On this day, we present the third and last installment of the reflection that Father Aarón Gutiérrez, CM, assistant general, has been making about the last encyclical of Pope Francis “Fratelli Tutti”. In his article, Father Gutiérrez, has offered us a reflection on the Encyclical, from a very Vincentian perspective. We hope that it was to your liking. At the end you can download the complete article and the Encyclical “Fratelli Tutti” in PDF format.
The extension of the concept of “Charity”
The encyclical may not provide new elements, however. But the extension of the concept of “charity” from an individual level, or from a corporate model, to a joint action, which is intended for all men and women in the world, is well known. Obviously, it is a dream. The question in this way of understanding charity is: What can we who perform charitable works, as well as charity associations, do to orient ourselves towards this universal charity and with new repercussions in the economy, in society and in politics?
Some ideas have already been mentioned: study the causes of injustice, inequality, and poverty, and develop projects that proceed holistically. Pope Francis assumes that it is essential to return concepts to their original meaning, distorted by inappropriate practices. Clean up the concept and clean up the practices.
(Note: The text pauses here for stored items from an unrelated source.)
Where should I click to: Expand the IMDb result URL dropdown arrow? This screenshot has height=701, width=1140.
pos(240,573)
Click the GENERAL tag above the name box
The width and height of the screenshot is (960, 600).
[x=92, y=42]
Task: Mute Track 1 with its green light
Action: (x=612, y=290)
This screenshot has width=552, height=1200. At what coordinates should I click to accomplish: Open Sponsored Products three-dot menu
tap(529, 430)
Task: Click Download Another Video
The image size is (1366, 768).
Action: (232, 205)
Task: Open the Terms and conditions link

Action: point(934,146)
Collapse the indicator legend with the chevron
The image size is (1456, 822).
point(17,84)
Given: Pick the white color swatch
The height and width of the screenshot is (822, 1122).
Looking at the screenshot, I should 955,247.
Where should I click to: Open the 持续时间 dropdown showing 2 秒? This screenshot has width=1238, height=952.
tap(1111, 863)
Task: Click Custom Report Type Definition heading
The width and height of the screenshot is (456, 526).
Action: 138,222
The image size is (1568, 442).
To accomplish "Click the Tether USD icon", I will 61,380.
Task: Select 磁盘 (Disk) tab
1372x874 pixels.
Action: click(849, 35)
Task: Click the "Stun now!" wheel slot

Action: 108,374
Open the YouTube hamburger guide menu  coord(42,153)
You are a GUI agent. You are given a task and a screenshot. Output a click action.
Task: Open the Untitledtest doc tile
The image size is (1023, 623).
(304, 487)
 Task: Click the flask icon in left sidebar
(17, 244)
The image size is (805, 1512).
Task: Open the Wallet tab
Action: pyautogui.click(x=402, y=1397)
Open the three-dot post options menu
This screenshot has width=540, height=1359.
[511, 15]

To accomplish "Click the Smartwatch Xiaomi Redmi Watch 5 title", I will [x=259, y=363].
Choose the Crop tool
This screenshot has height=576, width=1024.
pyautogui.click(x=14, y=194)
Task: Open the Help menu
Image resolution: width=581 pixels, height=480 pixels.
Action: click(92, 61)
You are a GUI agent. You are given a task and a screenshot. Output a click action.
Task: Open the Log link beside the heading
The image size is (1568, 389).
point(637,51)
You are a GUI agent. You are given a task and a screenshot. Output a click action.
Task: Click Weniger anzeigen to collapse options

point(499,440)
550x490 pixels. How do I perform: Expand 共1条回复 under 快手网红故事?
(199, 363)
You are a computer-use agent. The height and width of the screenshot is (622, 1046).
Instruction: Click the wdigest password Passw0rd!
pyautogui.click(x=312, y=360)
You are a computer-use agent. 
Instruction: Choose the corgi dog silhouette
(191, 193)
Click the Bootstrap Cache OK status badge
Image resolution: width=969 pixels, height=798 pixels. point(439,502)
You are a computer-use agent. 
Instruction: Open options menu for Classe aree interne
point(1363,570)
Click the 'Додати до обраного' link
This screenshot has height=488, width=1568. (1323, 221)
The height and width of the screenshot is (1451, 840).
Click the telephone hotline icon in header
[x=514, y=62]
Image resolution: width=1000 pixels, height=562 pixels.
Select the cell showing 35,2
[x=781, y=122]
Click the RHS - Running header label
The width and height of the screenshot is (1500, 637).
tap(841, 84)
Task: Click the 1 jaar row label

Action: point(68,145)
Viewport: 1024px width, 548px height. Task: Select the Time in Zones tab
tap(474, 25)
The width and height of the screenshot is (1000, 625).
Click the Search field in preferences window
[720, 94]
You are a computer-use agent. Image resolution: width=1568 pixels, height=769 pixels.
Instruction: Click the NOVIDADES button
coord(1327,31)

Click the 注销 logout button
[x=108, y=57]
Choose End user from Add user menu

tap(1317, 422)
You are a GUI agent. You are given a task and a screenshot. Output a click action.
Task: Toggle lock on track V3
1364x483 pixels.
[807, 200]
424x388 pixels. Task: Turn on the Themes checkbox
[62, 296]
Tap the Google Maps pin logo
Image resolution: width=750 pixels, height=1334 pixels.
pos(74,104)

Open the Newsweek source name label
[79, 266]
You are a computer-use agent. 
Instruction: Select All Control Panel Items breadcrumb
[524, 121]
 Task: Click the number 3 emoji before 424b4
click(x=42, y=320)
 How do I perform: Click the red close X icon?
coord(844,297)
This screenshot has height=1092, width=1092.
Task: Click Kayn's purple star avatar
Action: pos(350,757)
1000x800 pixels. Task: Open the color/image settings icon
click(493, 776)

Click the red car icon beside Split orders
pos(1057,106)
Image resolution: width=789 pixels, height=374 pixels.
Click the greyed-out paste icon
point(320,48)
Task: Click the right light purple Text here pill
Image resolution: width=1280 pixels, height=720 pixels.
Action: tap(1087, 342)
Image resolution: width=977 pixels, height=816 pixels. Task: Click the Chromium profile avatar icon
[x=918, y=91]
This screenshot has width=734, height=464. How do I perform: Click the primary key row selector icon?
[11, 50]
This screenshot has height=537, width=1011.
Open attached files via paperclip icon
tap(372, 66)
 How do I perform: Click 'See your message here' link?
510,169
For example: Pope Francis considers it important to talk about love in politics. A reality that cannot be dismissed, which is why he asks: “Can the world function without politics?” In the fifth chapter (nos. 154-197) the encyclical proposes a profound reformulation and restoration of the dominant political idea in today’s world: that “it often takes on forms that make it difficult to move towards a different world.” The objective of this reflection is “to make possible the development of a world community, capable of realizing fraternity beginning with peoples and nations that live social friendship;” for which “the best policy is needed at the service of the true common good,” something that current political systems, populist or liberal, do not do, which end up “despising” and “excluding” the weak and serving “economic interests of the powerful.” When “popular” is mentioned, this is something different, as it relates to the People, which has an unquestionable impact on the people and is directed and participated in by the common people. So: “Good politics searches for ways to build communities at different levels of social life, in order to rebalance and reorient globalization to avoid its disintegrating effects.”6
The goal, according to the encyclical, is to make fraternity an instrument for transforming international relations: “it is necessary to foster not only a mystique of fraternity but at the same time a more efficient world organization to help solve pressing problems,” and to create an ascending path determined by a healthy subsidiarity that, starting from the person, expands to encompass the family, social and state dimensions up to the international community: “Because an individual can help a person in need, but when he joins others for generating social processes of fraternity and justice for all, that person enters “the field of the broadest charity, political charity…. It is, therefore, a matter of moving toward a social and political order whose soul is social charity. Once again I call for a politics of rehabilitation, which “is a very high vocation, one of the most precious forms of charity, because it seeks the common good.”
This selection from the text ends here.